Dalkey Archive responds to that job advertisement
By now, most people will have seen the job advertisement/internship posting that Dalkey Archive Press put up some days ago. It has met with outrage online, with Salon.com asking if it is the “worst job posting ever?”
This is unsurprising. Among many other requirements, DAP asked for candidates who “want to work at Dalkey Archive Press doing whatever is required of them to make the Press succeed; do not have any other commitments (personal or professional) that will interfere with their work at the Press (family obligations, writing, involvement with other organizations, degrees to be finished, holidays to be taken, weddings to attend in Rio, etc.)”.
Furthermore, among a long list of “grounds for immediate dismissal during the probationary period” were “being unavailable at night or on the weekends; failing to meet any goals; giving unsolicited advice about how to run things; taking personal phone calls during work hours; gossiping; misusing company property, including surfing the internet while at work”. Helpfully, it advised: “DO NOT APPLY if you have a work history containing any of the above.”
What many people may have missed on first reading (myself included) was the satirical edge in the post, something that perhaps we’re not used to in the current age of sterile online recruitment. Here, John O’Brien, the American director of Dalkey Archive Press and the man responsible for the advertisement, offers some context. It comes from a recent email exchange I had with O’Brien, and is reproduced here with his permission. He began the exchange by pointing out that the advertisement was written in a manner he viewed as appropriate with Irish literature: that of Swift, Joyce Beckett and, perhaps most pertinently, Flann O’Brien.
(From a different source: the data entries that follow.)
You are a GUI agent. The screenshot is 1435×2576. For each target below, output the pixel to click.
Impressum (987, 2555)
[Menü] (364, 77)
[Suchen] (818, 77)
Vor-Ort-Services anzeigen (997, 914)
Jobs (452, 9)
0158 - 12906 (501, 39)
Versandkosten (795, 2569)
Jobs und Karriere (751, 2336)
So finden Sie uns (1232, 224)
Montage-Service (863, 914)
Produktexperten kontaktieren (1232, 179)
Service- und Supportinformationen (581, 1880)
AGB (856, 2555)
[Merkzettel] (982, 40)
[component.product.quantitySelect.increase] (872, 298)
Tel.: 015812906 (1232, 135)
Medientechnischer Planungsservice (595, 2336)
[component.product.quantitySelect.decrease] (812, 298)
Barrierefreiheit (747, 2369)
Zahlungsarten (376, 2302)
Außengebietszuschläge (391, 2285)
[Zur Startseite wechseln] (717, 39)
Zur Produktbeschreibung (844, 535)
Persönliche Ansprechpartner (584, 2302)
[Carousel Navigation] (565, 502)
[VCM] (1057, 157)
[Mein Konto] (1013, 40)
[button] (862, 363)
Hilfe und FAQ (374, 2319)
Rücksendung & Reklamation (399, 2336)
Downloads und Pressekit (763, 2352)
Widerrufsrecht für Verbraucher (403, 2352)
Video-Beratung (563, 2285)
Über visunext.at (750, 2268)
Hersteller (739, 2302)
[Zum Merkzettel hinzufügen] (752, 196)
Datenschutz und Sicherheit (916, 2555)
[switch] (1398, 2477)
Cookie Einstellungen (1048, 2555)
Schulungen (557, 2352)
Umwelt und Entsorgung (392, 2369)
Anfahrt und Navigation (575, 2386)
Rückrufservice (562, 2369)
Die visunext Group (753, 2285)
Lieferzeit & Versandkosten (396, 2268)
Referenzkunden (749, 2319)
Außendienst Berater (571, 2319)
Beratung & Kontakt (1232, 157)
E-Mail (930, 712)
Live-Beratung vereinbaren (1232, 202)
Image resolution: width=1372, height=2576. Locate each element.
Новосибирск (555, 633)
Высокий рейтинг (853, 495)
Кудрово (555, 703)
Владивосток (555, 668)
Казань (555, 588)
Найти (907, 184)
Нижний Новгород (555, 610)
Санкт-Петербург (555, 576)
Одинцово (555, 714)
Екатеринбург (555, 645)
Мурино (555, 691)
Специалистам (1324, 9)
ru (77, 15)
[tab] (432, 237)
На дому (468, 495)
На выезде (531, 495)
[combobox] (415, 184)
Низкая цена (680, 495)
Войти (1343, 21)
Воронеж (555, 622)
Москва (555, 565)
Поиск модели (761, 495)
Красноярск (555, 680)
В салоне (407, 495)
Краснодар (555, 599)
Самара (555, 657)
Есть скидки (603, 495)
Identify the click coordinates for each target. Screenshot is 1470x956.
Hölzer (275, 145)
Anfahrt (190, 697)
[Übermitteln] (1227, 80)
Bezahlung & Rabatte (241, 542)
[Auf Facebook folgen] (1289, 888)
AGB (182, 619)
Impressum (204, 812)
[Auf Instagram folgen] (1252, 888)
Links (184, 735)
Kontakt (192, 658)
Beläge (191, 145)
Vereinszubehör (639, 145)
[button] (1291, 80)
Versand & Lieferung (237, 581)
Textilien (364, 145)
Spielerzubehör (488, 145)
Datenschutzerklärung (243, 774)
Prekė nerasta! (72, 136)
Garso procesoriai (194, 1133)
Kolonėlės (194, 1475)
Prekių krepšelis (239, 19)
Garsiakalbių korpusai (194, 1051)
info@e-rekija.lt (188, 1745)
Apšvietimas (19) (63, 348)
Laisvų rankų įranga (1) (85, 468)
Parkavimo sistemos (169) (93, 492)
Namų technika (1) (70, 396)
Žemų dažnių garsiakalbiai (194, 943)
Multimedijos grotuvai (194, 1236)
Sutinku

“The advertisement was a modest proposal. Serious and not-serious at one and the same time. I’ve been swamped with emails (I wish they’d stop: I’ve work to do), and with job applications. I certainly have been called an ‘asshole’ before, but not as many times within a 24-hour period.
“Strangely, no one (except the applicants) seem to have noticed that jobs are being offered: when does this happen with internships? In brief, I take internships very seriously, and take on only people I think might be a future employee. Since coming to Ireland, I’ve seen so many applications to Dalkey in which CVs list upwards of six internships, which tend to smack of ‘we looked, we evaluated, and didn’t think the person was good enough to keep’. And my 25 years of experience with interns has been very mixed: the most common problem being that they aren’t prepared, don’t know what to expect, hope that a job might be at the end of the rainbow, and yet don’t have a clue as to what an employer is looking for. Employers wind up frustrated that they put in so much time, and the interns wonder why a job wasn’t forthcoming.
“Employers do not offer internships out of the goodness of their heart (well, perhaps some due); they want the internships to be the grounds on which people prove themselves. And yet they are strange situations: interns aren’t employees; they don’t quite fit into a well-defined category at the company; they have to do something worthwhile for the company or why else have them around; but, at the same time, they don’t have much to offer because they don’t have the knowledge or experience to do very much.
“So, the tongue-in-cheek advertisement was a call to apply for the internships (and the two possible positions) if you’re going to be serious and are ready; if not, then let’s not waste each other’s time. Usually this is couched in the sanitised language of ‘must be deadline-oriented, well-organised, ambitious’, etc. But as I think we’ve known for a long time, the age of irony is dead, and I’m a fossil.
“This is my ‘official’ reaction to the hornet’s nest.”